▶ [Excerpt provided]
Pipeline simplification (“pipe” concept)

  • Introduces Pipe nodes as an input combiner/transport mechanism to avoid manually connecting many parameters.
  • Uses:
    • Basic Pipe to bundle model + clip + vae + prompts
    • Basic Pipe → Detailer Pipe and/or Detailer Pipe nodes to wire quickly into Face Detailer

First-pass results + visual debugging

  • Demonstrates running Face Detailer on the generated SDXL image and comparing:
    • Base face vs Face Detailer output
  • Common quality/artifact issues reported:
    • Replacement can look “airbrushed” / lacking finished detail
    • Some areas (e.g., hair corners/forehead strands) may be altered slightly
  • Uses Face Detailer preview outputs such as:
    • crop refined
    • crop enhanced alpha to understand what region was detected and how it’s refined before replacement.

Multi-pass strategy (iterative face replacement)

  • Improves results by running Face Detailer in a second round:
    • Clone/reapply the pipeline so Face Detailer output is fed back into Face Detailer.
  • Observed effect:
    • The second pass often increases mouth/nose/feature clarity
    • But can still keep the airbrush look
    • Sometimes introduces artifacts

Advanced knobs tested (SDXL base/refiner behavior)

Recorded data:
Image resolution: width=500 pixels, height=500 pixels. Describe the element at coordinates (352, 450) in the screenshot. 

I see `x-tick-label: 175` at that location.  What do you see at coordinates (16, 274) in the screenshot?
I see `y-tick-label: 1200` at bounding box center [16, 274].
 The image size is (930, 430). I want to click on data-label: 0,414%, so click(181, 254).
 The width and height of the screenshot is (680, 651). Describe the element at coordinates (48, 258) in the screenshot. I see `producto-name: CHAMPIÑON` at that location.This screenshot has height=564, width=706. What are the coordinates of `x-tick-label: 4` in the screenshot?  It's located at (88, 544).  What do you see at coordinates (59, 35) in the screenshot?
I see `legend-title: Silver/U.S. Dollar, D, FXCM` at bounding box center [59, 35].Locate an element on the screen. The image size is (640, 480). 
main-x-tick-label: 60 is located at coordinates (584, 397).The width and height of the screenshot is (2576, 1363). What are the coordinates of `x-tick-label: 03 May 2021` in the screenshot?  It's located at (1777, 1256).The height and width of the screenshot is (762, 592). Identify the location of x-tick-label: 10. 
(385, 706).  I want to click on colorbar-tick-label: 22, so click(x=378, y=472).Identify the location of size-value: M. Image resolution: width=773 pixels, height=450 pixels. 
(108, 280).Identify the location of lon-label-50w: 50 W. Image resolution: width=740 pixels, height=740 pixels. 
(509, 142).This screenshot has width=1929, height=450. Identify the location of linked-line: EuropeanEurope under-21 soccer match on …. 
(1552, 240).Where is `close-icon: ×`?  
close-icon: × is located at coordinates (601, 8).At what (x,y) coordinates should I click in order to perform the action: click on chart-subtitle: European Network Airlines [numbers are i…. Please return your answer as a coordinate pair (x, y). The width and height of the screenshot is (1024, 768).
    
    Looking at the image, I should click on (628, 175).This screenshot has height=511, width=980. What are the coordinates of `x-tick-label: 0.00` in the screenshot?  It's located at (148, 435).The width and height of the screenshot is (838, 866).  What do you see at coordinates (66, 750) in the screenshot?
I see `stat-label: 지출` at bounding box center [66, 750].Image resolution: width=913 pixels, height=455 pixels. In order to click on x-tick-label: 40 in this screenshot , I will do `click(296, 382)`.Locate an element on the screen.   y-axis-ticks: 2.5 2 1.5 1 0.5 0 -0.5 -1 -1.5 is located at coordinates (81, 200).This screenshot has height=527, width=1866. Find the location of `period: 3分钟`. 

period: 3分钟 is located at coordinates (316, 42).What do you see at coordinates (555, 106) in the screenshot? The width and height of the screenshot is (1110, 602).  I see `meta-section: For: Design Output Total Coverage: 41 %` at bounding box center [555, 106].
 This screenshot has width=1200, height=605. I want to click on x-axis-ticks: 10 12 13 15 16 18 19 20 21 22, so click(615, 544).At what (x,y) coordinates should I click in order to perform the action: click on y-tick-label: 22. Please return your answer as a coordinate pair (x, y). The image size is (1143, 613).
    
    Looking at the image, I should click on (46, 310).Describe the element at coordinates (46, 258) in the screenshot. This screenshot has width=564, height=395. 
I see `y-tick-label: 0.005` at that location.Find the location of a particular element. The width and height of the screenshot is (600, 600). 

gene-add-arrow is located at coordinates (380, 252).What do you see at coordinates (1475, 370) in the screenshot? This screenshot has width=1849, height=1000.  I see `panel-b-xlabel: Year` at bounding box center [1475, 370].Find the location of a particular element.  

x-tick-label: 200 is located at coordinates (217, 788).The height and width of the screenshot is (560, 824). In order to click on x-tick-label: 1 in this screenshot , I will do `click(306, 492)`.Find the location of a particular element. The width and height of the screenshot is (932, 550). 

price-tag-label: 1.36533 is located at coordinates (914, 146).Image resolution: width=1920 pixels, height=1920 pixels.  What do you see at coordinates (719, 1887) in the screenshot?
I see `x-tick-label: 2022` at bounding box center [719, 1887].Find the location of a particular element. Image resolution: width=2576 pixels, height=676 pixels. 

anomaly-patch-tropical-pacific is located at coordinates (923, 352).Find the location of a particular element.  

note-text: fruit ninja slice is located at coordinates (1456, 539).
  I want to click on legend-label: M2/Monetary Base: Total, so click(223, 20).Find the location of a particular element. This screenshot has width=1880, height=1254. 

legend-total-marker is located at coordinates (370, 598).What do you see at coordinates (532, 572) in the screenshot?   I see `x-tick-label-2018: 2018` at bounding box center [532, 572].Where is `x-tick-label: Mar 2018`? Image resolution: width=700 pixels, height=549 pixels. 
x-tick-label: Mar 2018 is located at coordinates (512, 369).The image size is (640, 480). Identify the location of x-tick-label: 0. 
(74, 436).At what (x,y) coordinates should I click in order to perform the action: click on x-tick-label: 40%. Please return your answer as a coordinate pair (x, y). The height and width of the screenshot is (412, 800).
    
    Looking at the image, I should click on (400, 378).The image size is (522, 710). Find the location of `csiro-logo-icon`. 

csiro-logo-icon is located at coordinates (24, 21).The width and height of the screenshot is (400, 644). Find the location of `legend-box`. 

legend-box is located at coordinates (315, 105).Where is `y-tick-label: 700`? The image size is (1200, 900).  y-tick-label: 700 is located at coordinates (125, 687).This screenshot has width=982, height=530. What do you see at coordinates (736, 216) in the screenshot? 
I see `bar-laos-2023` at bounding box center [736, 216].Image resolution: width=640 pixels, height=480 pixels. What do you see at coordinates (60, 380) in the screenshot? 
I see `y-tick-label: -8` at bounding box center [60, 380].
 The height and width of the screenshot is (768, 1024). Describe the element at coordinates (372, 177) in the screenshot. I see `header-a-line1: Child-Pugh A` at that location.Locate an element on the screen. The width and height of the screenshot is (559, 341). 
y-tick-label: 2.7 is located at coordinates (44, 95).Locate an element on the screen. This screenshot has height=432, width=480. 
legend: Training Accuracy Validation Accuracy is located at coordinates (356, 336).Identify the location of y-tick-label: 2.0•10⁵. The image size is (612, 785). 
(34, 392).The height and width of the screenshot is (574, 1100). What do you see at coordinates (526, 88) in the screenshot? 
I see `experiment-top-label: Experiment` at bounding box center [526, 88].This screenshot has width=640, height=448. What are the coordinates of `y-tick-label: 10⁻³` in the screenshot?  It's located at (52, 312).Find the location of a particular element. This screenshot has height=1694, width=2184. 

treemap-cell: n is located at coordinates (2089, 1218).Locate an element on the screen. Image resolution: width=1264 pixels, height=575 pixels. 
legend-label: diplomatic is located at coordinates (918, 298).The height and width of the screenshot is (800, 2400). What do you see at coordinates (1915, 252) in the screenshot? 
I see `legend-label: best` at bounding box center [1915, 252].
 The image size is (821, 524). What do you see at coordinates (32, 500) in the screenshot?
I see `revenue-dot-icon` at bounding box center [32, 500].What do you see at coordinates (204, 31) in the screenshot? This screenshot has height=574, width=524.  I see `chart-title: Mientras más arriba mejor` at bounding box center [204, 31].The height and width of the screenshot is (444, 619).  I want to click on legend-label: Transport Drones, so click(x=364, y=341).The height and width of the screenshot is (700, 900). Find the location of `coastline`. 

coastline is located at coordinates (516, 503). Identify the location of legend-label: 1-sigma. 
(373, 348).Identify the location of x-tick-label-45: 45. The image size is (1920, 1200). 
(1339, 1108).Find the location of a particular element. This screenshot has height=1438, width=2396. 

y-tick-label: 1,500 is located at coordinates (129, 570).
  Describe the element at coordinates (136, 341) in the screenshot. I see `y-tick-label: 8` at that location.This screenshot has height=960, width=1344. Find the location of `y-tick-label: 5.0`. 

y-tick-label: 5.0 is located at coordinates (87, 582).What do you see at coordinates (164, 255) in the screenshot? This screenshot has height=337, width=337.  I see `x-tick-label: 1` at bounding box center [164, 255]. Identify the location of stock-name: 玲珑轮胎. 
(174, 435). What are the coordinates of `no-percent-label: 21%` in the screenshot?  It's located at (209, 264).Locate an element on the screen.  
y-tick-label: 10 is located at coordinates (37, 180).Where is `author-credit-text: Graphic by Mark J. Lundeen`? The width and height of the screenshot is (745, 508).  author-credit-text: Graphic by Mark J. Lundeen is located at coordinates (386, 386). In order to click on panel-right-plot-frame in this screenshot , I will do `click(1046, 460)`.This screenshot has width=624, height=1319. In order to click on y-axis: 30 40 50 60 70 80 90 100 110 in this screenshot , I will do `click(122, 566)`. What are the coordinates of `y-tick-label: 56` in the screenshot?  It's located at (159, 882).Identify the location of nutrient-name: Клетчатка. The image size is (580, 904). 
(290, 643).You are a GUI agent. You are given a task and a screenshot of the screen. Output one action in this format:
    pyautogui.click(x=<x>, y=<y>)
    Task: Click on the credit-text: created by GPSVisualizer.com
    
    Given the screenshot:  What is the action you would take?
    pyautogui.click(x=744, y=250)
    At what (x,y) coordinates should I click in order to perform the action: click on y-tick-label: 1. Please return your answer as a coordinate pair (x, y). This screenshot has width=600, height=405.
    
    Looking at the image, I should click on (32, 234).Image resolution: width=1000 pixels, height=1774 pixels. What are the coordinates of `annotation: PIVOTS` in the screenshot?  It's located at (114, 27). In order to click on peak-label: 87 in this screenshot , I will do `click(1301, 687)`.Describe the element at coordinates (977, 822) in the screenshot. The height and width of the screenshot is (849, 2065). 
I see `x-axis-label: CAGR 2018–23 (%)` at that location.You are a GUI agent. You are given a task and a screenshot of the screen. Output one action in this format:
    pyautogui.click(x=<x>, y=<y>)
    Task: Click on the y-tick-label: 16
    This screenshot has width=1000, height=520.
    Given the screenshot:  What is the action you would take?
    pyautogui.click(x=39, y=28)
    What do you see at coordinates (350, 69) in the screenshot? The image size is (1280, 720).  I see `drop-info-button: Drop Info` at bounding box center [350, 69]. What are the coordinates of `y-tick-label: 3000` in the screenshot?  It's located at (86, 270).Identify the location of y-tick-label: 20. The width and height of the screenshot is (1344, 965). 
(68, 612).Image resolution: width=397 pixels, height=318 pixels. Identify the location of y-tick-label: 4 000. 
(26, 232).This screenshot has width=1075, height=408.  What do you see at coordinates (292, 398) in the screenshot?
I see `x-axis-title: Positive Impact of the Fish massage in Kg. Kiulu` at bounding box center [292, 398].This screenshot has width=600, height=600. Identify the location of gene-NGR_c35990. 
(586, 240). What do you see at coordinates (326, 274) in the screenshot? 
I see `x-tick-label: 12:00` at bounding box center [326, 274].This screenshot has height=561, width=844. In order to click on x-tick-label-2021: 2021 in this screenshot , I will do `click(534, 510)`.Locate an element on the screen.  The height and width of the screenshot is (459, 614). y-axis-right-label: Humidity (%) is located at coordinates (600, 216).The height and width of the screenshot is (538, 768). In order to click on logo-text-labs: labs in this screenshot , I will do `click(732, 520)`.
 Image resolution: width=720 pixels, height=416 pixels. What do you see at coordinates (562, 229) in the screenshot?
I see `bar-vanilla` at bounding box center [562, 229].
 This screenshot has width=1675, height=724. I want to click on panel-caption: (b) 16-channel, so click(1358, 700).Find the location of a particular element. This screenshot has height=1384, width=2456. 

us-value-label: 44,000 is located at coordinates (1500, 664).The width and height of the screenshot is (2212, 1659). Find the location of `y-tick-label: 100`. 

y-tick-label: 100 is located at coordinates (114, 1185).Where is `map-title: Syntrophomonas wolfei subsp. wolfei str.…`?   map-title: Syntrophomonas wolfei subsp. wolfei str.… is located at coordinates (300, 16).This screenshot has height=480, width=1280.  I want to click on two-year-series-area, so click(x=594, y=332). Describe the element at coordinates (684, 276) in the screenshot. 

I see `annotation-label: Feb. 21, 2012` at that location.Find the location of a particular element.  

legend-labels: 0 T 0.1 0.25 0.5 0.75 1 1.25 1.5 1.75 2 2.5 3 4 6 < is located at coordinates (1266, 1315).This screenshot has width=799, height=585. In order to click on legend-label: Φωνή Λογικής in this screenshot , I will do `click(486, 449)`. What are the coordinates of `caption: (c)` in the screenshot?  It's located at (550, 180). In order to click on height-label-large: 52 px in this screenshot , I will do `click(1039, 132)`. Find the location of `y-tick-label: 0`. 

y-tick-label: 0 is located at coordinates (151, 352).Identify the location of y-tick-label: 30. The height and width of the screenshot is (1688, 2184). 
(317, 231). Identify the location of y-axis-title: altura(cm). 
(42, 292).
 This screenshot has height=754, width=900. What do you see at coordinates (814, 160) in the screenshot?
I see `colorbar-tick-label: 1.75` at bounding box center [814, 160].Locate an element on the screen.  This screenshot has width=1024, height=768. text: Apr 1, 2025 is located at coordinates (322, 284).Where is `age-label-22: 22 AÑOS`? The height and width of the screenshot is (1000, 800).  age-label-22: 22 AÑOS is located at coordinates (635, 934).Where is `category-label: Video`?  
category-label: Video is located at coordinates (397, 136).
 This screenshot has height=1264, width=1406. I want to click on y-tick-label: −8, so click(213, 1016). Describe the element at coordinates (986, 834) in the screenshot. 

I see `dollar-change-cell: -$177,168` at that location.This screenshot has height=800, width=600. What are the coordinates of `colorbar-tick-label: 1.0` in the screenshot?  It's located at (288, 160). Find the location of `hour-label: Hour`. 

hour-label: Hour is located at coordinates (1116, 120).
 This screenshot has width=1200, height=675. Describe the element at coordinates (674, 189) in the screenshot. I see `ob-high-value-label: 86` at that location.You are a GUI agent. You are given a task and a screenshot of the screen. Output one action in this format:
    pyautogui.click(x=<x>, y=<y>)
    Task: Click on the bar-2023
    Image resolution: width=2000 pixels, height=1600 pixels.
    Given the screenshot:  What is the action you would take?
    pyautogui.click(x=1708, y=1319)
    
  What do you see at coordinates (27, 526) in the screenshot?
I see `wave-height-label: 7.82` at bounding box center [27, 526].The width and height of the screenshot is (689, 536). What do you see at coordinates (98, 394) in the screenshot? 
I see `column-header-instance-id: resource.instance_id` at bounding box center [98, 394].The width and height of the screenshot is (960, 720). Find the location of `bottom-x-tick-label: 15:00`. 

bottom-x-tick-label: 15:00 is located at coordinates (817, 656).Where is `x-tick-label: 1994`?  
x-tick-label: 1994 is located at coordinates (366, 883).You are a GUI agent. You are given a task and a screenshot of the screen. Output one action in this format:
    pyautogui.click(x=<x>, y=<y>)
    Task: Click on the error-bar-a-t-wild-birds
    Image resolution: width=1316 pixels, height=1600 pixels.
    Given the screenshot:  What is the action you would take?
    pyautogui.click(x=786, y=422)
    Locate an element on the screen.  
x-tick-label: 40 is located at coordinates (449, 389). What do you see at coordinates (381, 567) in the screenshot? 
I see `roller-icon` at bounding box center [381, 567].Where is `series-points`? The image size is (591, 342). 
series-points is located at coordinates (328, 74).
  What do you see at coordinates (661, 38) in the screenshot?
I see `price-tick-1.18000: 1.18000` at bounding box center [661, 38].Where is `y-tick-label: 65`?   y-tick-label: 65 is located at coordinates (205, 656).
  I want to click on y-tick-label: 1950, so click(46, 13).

▶ [Study questions]
1) Retype the part of the Face Detailer notes between "Multi-pass strategy (iterative" and "into Face Detailer.", inclusive.
2) Write what comes next in the Face Detailer notes, picking up after the heading "Advanced knobs tested (SDXL base/refiner behavior)".

▶ [Results]
1)
Multi-pass strategy (iterative face replacement)

  • Improves results by running Face Detailer in a second round:
    • Clone/reapply the pipeline so Face Detailer output is fed back into Face Detailer.

2)
  • Uses an SDXL-specific Face Detailer pipe: basic pipe to detailer sdxl, supporting separate:
    • base pipe
    • refiner pipe
  • Key setting:
    • Refiner ratio: controls the step fraction where refinement switches from base to refiner
    • The tutorial explains step math (e.g., 20 steps with 10% → 2 steps in the refiner portion).
  • Experiments performed:
    • Adjusting refiner ratio (e.g., 20% then 30%)
    • Increasing step count (up to ~35)
    • Sampler choice (notably uler, suggested to work better with more steps)
  • Outcome:
    • Quality improved for the first pass around ~30 steps + uler
    • Further increases can overbake, causing deterioration or eye/teeth artifacts in later passes.

Model swap: moving away from the SDXL Detailer pipe

  • A major pivot happens because SDXL results are inconsistent.
  • Switch to DreamShaper (Excel) (download referenced via a CivitAI link in the description).
  • Reasoning:
    • DreamShaper is described as not needing a separate SDXL refiner (refiner “built in”)
    • So the tutorial removes the SDXL detailer pipe and uses basic pipe → face detailer pipe
  • Prompt wiring fix:
    • Text encoders were originally tied to the SDXL base CLIP, so the tutorial clones and reconnects CLIP text encoders to ensure prompts align with DreamShaper.

Two-pass DreamShaper Face Detailer run

  • Reported as the best face quality so far
  • Good facial structure and eyes, though still not perfect
  • Overall improvement compared to the SDXL base/refiner pipeline

Prompting refinements (“Primitives” concept)

  • Tries to improve face realism by changing conditioning:
    • Uses more specific “Primitive” prompts rather than general prompts for the entire image.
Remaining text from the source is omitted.